The new results are a marked improvement over earlier work with a companion virus called an adenovirus. Adenoviruses can deliver foreign genes into mammalian cells, but within 3 to 4 weeks the immune system kills cells that have taken up the virus. AAVs, a class of common viruses that are always found with adenoviruses but produce no disease in humans, do not trigger this strong immune response. "Several groups are working on delivering genes using this system," says Varavani Dwarki, a gene therapy researcher at Chiron Corp. in Emeryville, California. "But the question had remained: How long can you get the gene expression to last?"
Dwarki and Jaime Escobedo improved the AAV's ability to insert genes into chromosomes by adding a gene promoter region from cytomegalovirus, known to be active in the target for their gene therapy, muscle cells. To test the new vector, the team added the gene for leptin, which acts as a satiety signal and interacts with cells important in insulin production. Mice without the leptin gene, called ob/ob, overeat, weigh in at three to four times normal, and develop symptoms similar to the obesity-related diabetes seen in humans.

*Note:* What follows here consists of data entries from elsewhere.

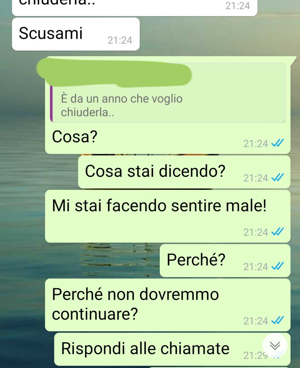Select the 'Cosa stai dicendo?' message bubble
Screen dimensions: 300x368
[x=184, y=172]

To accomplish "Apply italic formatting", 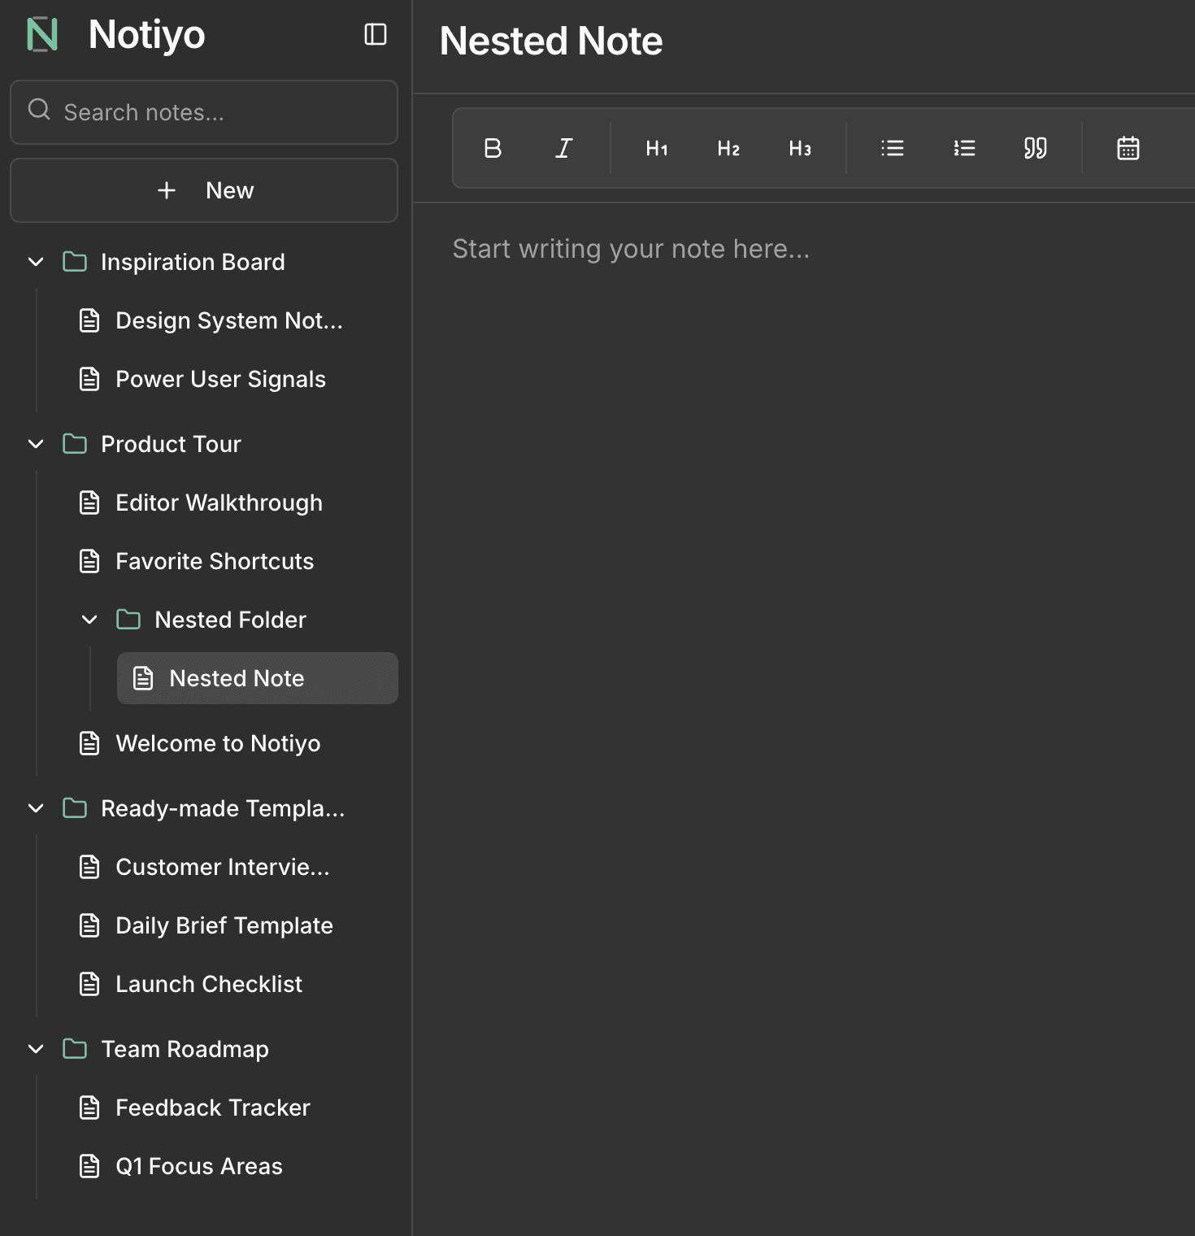I will pos(563,148).
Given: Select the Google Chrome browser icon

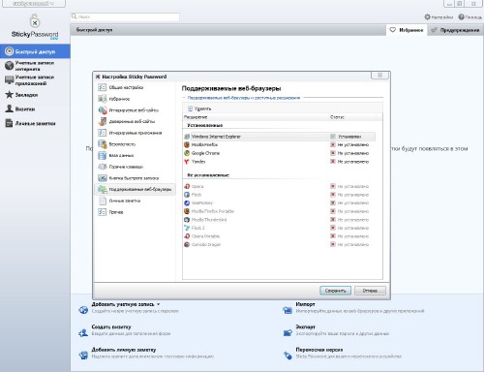Looking at the screenshot, I should point(187,153).
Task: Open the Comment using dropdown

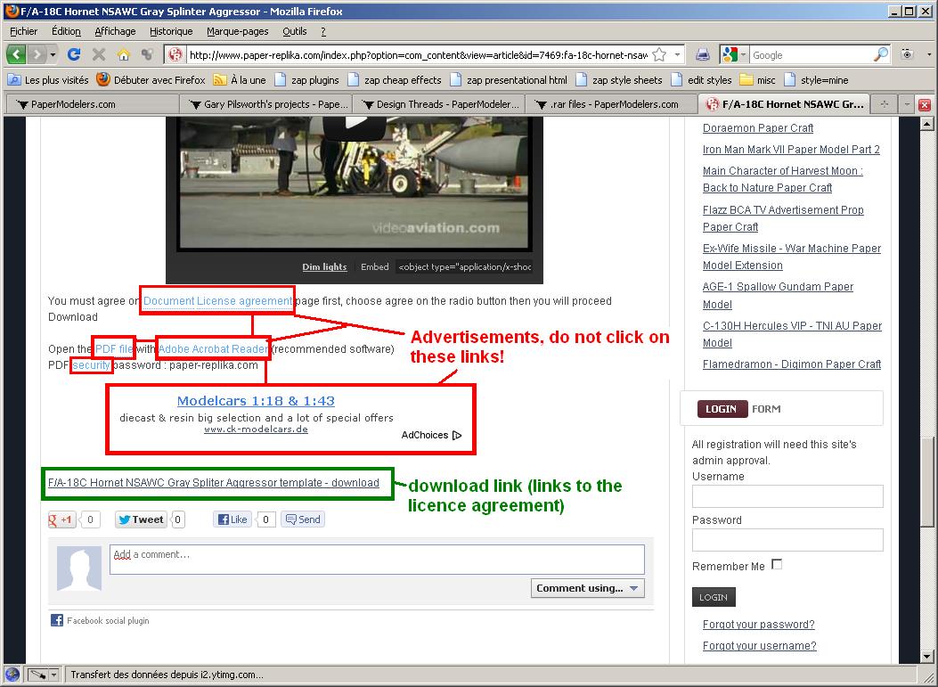Action: (x=588, y=588)
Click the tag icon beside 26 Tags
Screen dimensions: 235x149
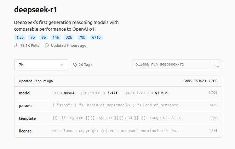pos(75,65)
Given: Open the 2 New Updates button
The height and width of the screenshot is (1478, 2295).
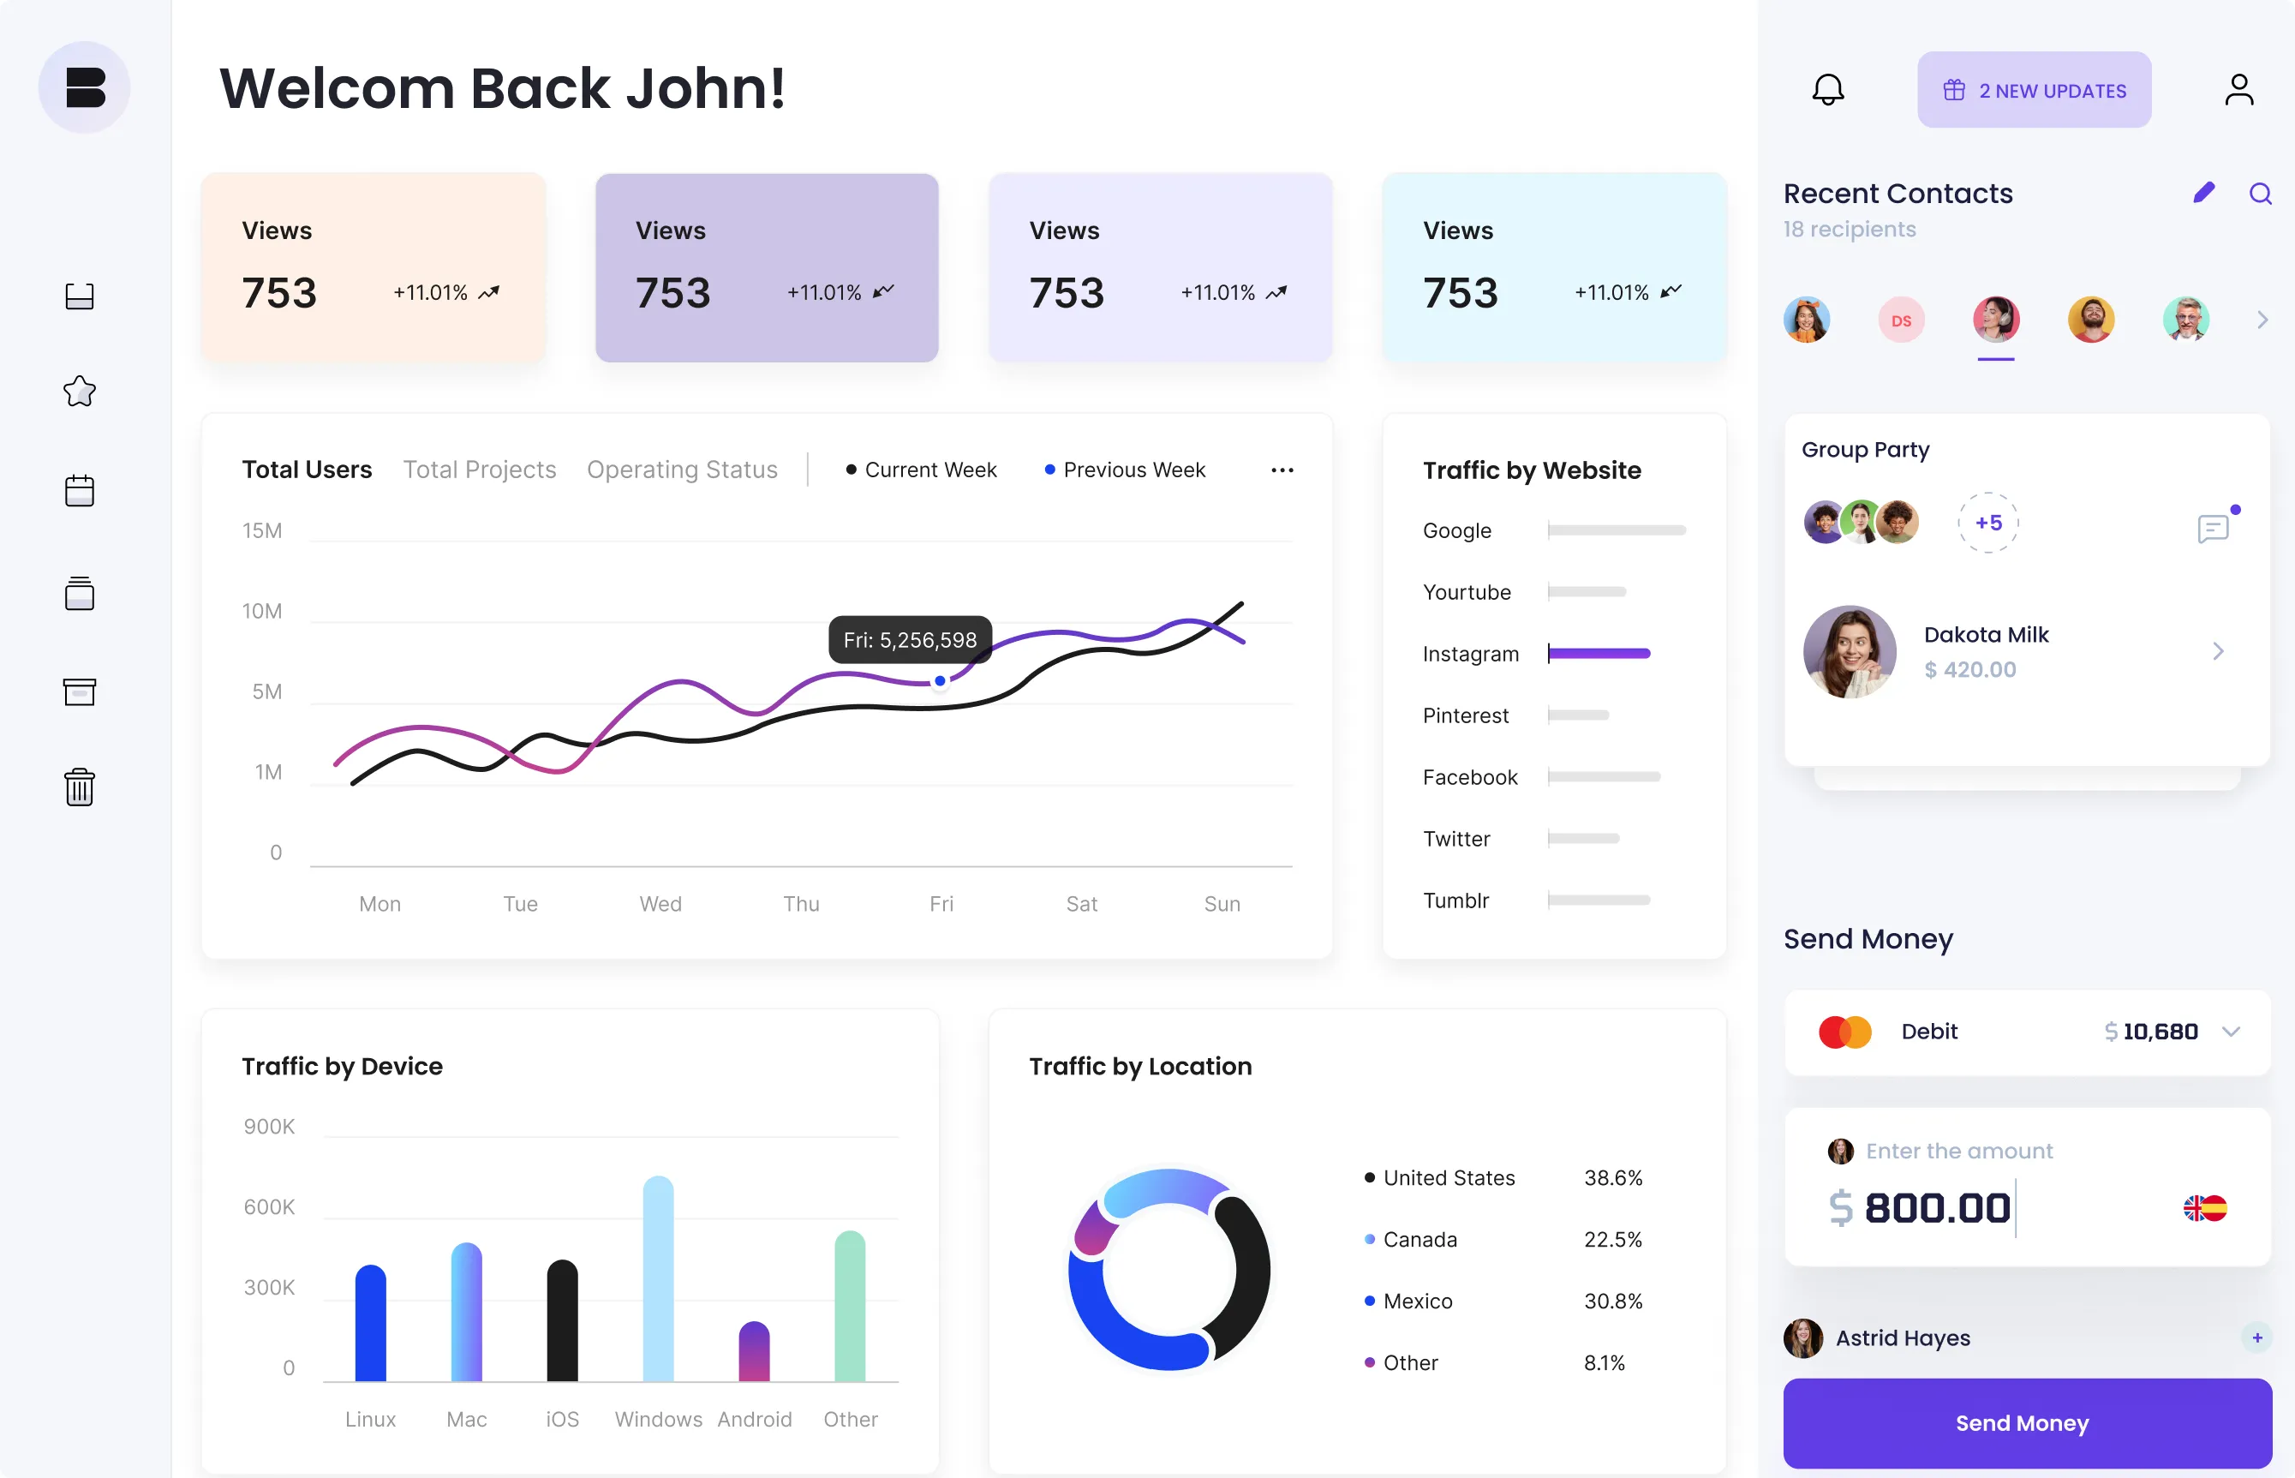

Just 11 weeks after getting a single shot of the gene therapy, 10 young mice lacking the ob/ob gene reached weight, insulin, glucose, and leptin levels comparable to normal mice. The mice also ate less, were more active, and had milder diabetes symptoms than leptin-deficient mice who received no therapy. Dwarki notes that the weight has stayed off the treated mice for more than 8 months. "The [nontreated] mice look like huge blobs, while the others are thin and running around," Dwarki says.
The study clearly shows the utility of the adeno-associated virus in long-lasting gene transfer, says molecular geneticist Rudolph Leibel, an obesity researcher at Columbia University in New York City. Leibel points out, however, that the finding won't help most obese people. With no single gene believed to be responsible for most cases of obesity or diabetes in humans, there's "little likelihood of a cure with a single injection."